Dans un épisode, leur voiture tombe en panne. Jameel essaie de signaler une voiture qui passe pour obtenir de l’aide, mais Nour lui rappelle qu’ils ne sont pas «en Californie» et qu’un couple non marié pourrait être confronté à des questions. Ils dansent peut-être ensemble, mais Jameel et Nour ont une relation platonique à l’écran.

Taibah et d’autres actrices attribuent aux réformes du prince Mohammed leur capacité à aborder des sujets plus difficiles. L’année dernière, le gouvernement a organisé un festival du film à Djeddah, attirant des stars de toute la région. Parfois, ce faste s’accorde mal avec la faible tolérance du prince Mohammed à l’égard de la dissidence. Il a emprisonné des critiques, y compris des militants et des blogueurs. Cela inclut les militantes qui ont fait campagne pour le droit de conduire, que le gouvernement a accordé en 2018.

« Les dirigeants actuels considèrent les jeunes créatifs comme des alliés pour pousser au changement culturel et présenter une nouvelle vision du pays dans les forums culturels mondiaux, tels que les festivals de cinéma et les biennales d’art », a déclaré Kristin Diwan, chercheuse principale à l’Arab Gulf States Institute. à Washington.

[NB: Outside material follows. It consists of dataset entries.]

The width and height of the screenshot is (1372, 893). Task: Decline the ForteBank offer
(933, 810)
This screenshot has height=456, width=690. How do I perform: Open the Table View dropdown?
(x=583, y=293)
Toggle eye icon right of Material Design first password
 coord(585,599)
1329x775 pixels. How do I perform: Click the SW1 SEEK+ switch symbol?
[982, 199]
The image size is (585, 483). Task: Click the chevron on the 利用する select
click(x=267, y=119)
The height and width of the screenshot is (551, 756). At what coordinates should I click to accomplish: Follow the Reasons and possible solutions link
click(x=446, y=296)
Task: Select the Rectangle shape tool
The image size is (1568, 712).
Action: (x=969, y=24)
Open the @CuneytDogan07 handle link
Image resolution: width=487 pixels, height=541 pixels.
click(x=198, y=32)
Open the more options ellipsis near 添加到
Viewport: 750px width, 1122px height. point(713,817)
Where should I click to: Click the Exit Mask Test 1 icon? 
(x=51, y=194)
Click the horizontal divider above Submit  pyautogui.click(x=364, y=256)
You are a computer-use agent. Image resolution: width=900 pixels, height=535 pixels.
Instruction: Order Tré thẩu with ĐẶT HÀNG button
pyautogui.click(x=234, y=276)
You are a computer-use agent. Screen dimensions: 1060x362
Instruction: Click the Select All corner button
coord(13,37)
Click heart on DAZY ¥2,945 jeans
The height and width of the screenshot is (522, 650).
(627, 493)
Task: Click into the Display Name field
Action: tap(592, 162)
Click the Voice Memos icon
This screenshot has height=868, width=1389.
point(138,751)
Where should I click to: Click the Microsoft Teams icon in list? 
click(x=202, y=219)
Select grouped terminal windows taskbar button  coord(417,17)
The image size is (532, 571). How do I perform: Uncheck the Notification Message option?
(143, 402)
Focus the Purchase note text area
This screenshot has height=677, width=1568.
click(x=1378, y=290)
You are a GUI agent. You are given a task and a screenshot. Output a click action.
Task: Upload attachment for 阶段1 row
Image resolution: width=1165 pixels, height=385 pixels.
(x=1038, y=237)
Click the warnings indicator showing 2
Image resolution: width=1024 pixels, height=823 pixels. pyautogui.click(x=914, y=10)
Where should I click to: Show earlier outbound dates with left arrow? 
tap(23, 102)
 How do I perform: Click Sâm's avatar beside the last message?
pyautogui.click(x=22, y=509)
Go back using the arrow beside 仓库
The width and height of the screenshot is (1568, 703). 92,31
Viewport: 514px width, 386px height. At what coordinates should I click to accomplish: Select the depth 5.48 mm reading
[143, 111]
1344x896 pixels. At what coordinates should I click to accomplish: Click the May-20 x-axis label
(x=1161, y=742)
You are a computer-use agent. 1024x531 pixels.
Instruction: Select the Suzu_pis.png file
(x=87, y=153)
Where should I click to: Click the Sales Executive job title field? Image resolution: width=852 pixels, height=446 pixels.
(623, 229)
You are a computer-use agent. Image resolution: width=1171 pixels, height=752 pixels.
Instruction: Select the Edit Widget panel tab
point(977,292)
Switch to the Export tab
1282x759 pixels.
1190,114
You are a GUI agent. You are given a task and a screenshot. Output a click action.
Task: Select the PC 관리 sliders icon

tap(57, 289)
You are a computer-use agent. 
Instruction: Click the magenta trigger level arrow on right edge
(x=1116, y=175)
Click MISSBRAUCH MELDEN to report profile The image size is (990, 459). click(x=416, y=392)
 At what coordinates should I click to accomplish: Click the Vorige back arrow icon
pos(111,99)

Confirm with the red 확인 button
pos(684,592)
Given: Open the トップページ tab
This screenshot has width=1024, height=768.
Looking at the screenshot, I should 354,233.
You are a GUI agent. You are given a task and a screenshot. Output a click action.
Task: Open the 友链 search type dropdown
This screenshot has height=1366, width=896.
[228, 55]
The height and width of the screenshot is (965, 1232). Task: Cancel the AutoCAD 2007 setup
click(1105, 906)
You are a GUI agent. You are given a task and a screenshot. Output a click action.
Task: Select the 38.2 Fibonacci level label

Des spectacles tels que Jameel Djeddan étaient également cruciaux pour la volonté de la société gouvernementale MBC de concurrencer Netflix pour le public de la région, a déclaré Mazen Hayek, consultant en médias et ancien porte-parole de MBC. Netflix a diffusé des émissions qui n’ont pas pu trouver leur place sur les diffuseurs arabes, y compris Takki, une production saoudienne avant-gardiste qui aborde des questions telles que la pauvreté. Il a été initialement téléchargé sur YouTube en 2012 car aucune chaîne ne le toucherait.

« Shahid est censé être une plate-forme mondiale pour le contenu arabe. Il est censé être une concurrence sérieuse pour Netflix », a déclaré Hayek. Le gouvernement avait consolidé son contrôle sur le diffuseur après avoir balayé des dizaines de magnats, dont le chef de la chaîne, et les avait détenus au Ritz en 2017. Le gouvernement a déclaré qu’il voulait récupérer des gains mal acquis. Les critiques ont déclaré qu’il s’agissait d’un jeu de pouvoir de l’ascendant Prince Mohammed.

Taibah a déclaré qu’elle était heureuse qu’elle et des artistes partageant les mêmes idées trouvent maintenant une plate-forme. « Je pense qu’il y a juste plus d’espace pour nous. Même les gens qui ne nous ont pas donné d’espace, ils réalisent maintenant l’importance de nos voix, surtout s’ils veulent un reflet honnête de notre génération.